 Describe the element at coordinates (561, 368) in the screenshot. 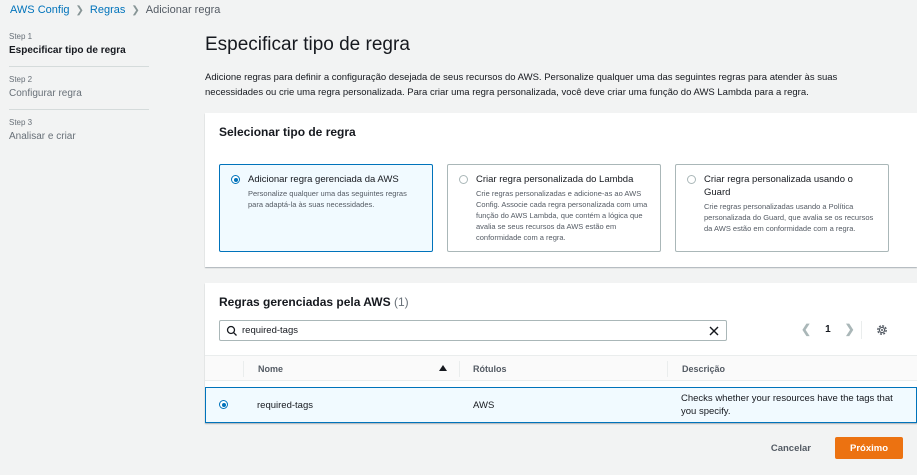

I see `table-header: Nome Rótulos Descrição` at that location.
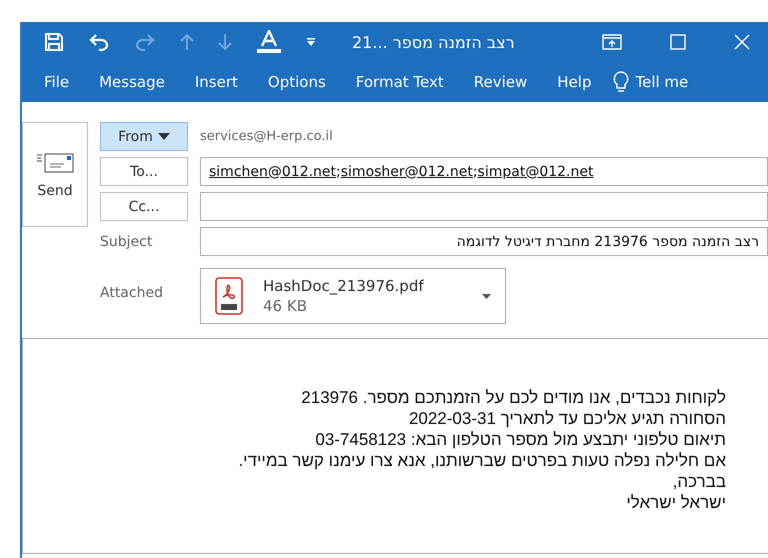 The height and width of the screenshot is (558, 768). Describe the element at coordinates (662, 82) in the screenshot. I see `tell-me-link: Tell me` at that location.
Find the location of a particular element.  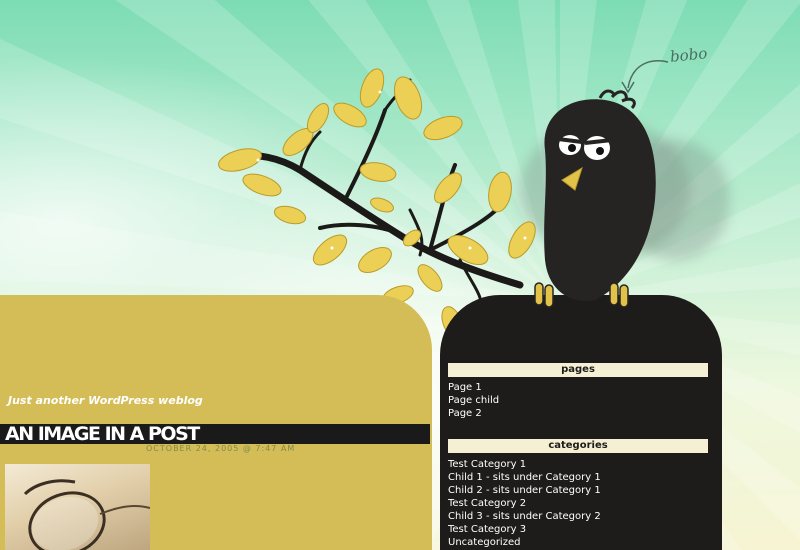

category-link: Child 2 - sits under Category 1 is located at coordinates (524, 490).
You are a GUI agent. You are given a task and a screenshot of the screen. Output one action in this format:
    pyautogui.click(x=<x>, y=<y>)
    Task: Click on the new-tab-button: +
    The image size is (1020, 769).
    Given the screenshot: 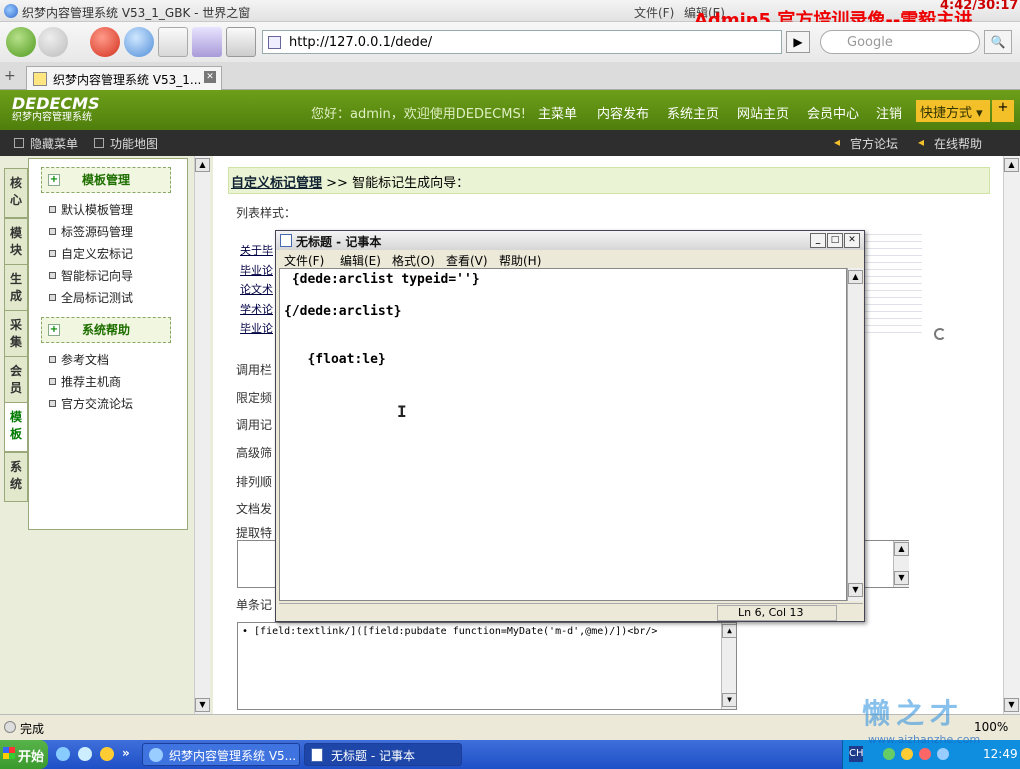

= = =

**GOAL OF THE EXERCISE**
Reproduce the records above verbatim, line for line, leaving out the pictures.

**RESULT**
 Describe the element at coordinates (561, 368) in the screenshot. 

I see `table-header: Nome Rótulos Descrição` at that location.
 The height and width of the screenshot is (558, 768). Describe the element at coordinates (662, 82) in the screenshot. I see `tell-me-link: Tell me` at that location.
Find the location of a particular element.  

category-link: Child 2 - sits under Category 1 is located at coordinates (524, 490).
You are a GUI agent. You are given a task and a screenshot of the screen. Output one action in this format:
    pyautogui.click(x=<x>, y=<y>)
    Task: Click on the new-tab-button: +
    The image size is (1020, 769).
    Given the screenshot: 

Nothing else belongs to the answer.